I recently decided to rebuild my HP Microserver, replacing the NAS appliance I use with extra disks in the microserver configured as a RAID 5. There are various guides online for the commands to set this up manually with mdadm, but as part of the rebuild I upgraded the Ubuntu OS to version 20.04, which presented a much nicer option. Following the upgrade, the login prompt included a message directing me to a web console at https://hostname:9090, which is using Cockpit.
Setting up RAID with Cockpit
Cockpit provides a modern web interface for a number of common but complex server administration tasks, including setting up networking and storage devices. Logging in an navigating to Host > Storage will provide a comprehensive overview of disk I/O, mounted filesystems, available devices, and more.

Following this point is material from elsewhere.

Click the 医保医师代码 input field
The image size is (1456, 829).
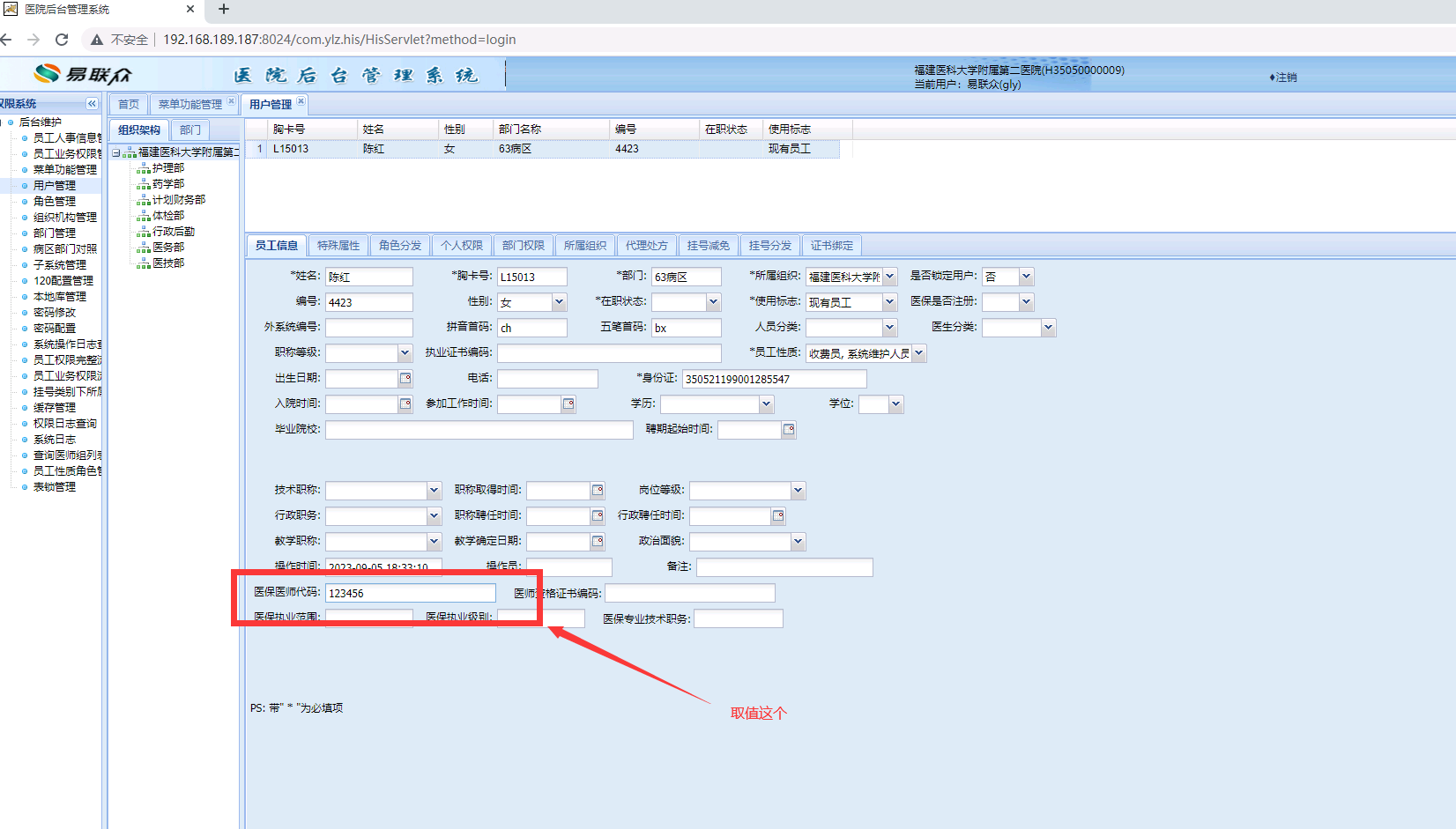point(410,593)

Creating a RAID with Cockpit is very straightforward. From this screen, click the hamburger menu by the “Devices” heading, and select “Create RAID device”. You’ll be prompted for a name, the RAID level, and a chunk size, then you simply check the boxes next to the drives you want to use, and click “Create”. Drives that are already in use won’t be listed, so no need to worry about accidentally formatting the wrong drive.
Once the RAID is created, you will see the progress of its set-up job. This may take several hours depending on the size and set-up you are creating, so you can check back on this page to see how it is going. While this is going on, you can also use cockpit to create your filesystems.
Click on the newly created RAID device and you’ll see a page listing the configuration, disks, state and content. The new device will be empty, so clicking “Create Partition Table” will let you define your new partitions in a similar manner to a graphical partitioner like GNOME Disks or gparted. In my case I followed the defaults and created a single XFS partition, but you may want to set up multiple partitions, LVM, or LUKS-encrypted partitions, which are all supported. You can also mount the new filesystem right from the web console.
Under the hood, this is all using mdadm, for which the Arch Wiki RAID page provides lots of in-depth information on configuration and maintenance, but for basic set-up and monitoring, this web console is all you need.
Cockpit has set a new bar for me in linux server administration. It’s a massive step up in terms of discoverability, and making those complex operations a lot less scary. I look forward to using it more in the future.